No, tranquilli, non è un post sull’arrampicata. Sto pensando al vuoto in senso simbolico, quando percepiamo profonda mancanza o solitudine, il vuoto psicologico opposto alla pienezza, di vita e di sensi. Nella vita personale e in quella di lavoro.
Il dolore è micidiale, ma anche il vuoto mica scherza.
Il dolore è aspro, il vuoto è un po’ più gentile. Però è pesante, e se dura a lungo ci fa perdere il senso, di ciò che siamo e della direzione. Il vuoto dopo un po’ è triste, e noioso. Deprimente.
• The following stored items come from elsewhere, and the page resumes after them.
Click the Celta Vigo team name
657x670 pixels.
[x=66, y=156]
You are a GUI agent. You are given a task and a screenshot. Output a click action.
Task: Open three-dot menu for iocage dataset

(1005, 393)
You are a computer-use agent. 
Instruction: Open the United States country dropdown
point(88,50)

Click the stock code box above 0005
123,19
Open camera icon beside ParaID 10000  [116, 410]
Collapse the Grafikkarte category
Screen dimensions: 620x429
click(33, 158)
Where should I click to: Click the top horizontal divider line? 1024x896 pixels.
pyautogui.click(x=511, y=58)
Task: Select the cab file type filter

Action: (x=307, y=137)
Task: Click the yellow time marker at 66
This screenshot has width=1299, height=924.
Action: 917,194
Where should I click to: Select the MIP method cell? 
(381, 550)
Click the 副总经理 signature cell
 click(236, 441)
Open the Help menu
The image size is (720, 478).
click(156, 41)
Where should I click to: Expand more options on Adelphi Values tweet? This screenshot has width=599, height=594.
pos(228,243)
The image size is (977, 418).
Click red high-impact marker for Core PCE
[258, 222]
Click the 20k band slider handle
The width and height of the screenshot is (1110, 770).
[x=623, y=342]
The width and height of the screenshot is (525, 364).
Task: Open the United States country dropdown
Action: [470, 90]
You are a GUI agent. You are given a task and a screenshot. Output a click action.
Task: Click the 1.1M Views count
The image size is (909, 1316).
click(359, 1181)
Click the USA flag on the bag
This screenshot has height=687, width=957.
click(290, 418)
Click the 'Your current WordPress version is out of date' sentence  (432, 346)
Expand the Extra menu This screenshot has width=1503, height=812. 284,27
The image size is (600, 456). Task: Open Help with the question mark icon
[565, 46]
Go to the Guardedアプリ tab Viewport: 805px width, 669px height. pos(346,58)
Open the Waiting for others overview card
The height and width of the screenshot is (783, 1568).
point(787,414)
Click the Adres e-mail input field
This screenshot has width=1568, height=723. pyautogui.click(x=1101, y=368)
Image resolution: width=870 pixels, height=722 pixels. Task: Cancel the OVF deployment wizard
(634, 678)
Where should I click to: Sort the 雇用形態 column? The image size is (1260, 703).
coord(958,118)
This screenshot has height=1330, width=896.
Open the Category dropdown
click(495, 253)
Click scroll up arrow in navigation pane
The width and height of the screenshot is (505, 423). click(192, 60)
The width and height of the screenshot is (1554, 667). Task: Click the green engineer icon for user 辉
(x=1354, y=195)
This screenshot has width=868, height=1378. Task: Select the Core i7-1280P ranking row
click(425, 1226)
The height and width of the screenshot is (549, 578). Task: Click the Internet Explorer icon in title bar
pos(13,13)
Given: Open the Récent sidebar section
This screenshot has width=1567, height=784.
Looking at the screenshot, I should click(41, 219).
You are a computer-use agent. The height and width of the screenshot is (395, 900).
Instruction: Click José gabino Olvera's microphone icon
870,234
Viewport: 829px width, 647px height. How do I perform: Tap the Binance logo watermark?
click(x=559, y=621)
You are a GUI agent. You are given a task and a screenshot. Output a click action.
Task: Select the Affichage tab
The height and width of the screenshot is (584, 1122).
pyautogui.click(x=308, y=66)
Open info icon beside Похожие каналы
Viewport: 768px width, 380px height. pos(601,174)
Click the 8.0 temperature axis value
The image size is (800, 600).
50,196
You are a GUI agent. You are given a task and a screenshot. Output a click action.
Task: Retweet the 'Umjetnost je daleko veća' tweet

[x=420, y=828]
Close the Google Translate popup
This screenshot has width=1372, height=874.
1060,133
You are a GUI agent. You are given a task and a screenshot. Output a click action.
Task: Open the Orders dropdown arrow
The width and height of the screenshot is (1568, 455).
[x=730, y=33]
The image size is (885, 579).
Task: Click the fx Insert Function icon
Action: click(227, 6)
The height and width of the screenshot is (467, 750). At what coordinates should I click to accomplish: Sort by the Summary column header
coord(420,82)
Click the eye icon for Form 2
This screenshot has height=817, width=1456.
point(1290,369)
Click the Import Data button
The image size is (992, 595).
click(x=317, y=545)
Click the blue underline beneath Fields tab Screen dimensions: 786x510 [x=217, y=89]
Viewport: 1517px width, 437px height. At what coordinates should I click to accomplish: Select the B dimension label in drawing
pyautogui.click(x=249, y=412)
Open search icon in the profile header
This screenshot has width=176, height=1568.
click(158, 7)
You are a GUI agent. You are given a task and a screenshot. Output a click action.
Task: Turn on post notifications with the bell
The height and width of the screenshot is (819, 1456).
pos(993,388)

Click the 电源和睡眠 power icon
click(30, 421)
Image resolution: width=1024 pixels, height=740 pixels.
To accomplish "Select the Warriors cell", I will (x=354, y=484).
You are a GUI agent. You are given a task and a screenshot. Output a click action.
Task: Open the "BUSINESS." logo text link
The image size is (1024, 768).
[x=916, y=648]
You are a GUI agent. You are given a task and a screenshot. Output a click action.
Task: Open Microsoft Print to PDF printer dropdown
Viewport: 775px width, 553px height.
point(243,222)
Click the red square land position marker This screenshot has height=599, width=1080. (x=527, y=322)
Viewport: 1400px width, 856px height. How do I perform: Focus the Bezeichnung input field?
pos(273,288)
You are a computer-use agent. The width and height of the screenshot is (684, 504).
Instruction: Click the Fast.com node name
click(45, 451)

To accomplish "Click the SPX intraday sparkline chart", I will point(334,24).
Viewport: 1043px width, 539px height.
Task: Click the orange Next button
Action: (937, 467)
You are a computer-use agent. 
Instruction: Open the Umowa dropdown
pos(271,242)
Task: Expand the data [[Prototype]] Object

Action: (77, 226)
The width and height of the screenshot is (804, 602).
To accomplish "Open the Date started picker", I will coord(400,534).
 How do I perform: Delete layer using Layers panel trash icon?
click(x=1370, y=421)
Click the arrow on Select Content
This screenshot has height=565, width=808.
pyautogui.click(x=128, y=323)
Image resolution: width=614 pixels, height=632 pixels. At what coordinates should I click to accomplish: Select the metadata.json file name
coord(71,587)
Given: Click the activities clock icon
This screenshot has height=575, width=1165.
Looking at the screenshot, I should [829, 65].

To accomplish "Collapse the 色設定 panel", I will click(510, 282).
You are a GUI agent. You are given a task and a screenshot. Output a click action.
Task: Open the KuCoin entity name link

Affrontare il vuoto non è da tutti. Infatti molti non ne sono capaci e infilano e affastellano tanto per non sentirlo. Sentirti isolati, disconnessi, per noi umani è allarmante. Siamo geneticamente predisposti ai legami, poiché ne va della sopravvivenza. Affrontare il vuoto richiede una base solida, esistenziale e filosofica, o valoriale.
Ma in fin dei conti, come tutte le esperienze profonde ci può insegnare qualcosa.
Il silenzio prolungato ci mette in contatto con i nostri veri bisogni. Ci spinge a cercare il modo di nutrirli, senza aspettare che ciò che ci serve ci cada dal cielo. Se in quel silenzio ci ascoltiamo, possiamo arrivare a contatto con il nostro nucleo più autentico e fondamentale.
E l’esperienza del vuoto ci porta a mobilitare competenze importanti. Sì perché il vuoto, per quanto tosto, è uno spazio che possiamo inventare come riempire. Finalmente.